[Collected data entries]
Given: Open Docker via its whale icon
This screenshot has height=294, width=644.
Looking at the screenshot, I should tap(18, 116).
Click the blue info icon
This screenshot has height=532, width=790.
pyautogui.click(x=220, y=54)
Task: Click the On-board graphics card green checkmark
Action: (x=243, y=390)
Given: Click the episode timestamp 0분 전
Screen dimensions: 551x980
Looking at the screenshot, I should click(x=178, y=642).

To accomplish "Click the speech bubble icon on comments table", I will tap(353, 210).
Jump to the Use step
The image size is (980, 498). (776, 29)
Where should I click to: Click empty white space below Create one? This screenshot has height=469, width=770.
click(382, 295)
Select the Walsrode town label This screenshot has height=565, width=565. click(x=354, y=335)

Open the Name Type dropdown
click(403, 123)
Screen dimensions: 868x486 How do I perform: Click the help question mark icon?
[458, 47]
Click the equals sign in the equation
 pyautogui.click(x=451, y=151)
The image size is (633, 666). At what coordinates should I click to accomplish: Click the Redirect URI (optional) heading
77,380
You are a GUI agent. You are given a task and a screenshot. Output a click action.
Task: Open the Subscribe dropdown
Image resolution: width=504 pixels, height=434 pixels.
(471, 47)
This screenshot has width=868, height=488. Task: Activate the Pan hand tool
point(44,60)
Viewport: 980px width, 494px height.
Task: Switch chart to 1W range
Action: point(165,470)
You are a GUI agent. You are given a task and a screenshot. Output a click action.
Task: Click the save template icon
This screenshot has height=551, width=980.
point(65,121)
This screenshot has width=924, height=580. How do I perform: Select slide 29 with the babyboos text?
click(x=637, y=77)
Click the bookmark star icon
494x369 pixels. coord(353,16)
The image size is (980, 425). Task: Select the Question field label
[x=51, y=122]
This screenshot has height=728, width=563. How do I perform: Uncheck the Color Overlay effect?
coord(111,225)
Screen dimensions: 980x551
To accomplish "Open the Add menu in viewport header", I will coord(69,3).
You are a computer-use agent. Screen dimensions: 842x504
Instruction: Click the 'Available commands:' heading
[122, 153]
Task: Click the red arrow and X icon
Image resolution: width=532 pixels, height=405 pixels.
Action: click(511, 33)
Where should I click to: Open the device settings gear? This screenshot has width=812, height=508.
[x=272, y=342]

* ACTION ITEM *
Give every entry back unchanged. Leave none out.

* RESPONSE TO THE TASK *
Given: Open Docker via its whale icon
This screenshot has height=294, width=644.
Looking at the screenshot, I should tap(18, 116).
Click the blue info icon
This screenshot has height=532, width=790.
pyautogui.click(x=220, y=54)
Task: Click the On-board graphics card green checkmark
Action: (x=243, y=390)
Given: Click the episode timestamp 0분 전
Screen dimensions: 551x980
Looking at the screenshot, I should click(x=178, y=642).

To accomplish "Click the speech bubble icon on comments table", I will tap(353, 210).
Jump to the Use step
The image size is (980, 498). (776, 29)
Where should I click to: Click empty white space below Create one? This screenshot has height=469, width=770.
click(382, 295)
Select the Walsrode town label This screenshot has height=565, width=565. click(x=354, y=335)

Open the Name Type dropdown
click(403, 123)
Screen dimensions: 868x486 How do I perform: Click the help question mark icon?
[458, 47]
Click the equals sign in the equation
 pyautogui.click(x=451, y=151)
The image size is (633, 666). At what coordinates should I click to accomplish: Click the Redirect URI (optional) heading
77,380
You are a GUI agent. You are given a task and a screenshot. Output a click action.
Task: Open the Subscribe dropdown
Image resolution: width=504 pixels, height=434 pixels.
(471, 47)
This screenshot has width=868, height=488. Task: Activate the Pan hand tool
point(44,60)
Viewport: 980px width, 494px height.
Task: Switch chart to 1W range
Action: point(165,470)
You are a GUI agent. You are given a task and a screenshot. Output a click action.
Task: Click the save template icon
This screenshot has height=551, width=980.
point(65,121)
This screenshot has width=924, height=580. How do I perform: Select slide 29 with the babyboos text?
click(x=637, y=77)
Click the bookmark star icon
494x369 pixels. coord(353,16)
The image size is (980, 425). Task: Select the Question field label
[x=51, y=122]
This screenshot has height=728, width=563. How do I perform: Uncheck the Color Overlay effect?
coord(111,225)
Screen dimensions: 980x551
To accomplish "Open the Add menu in viewport header", I will coord(69,3).
You are a computer-use agent. Screen dimensions: 842x504
Instruction: Click the 'Available commands:' heading
[122, 153]
Task: Click the red arrow and X icon
Image resolution: width=532 pixels, height=405 pixels.
Action: click(511, 33)
Where should I click to: Open the device settings gear? This screenshot has width=812, height=508.
[x=272, y=342]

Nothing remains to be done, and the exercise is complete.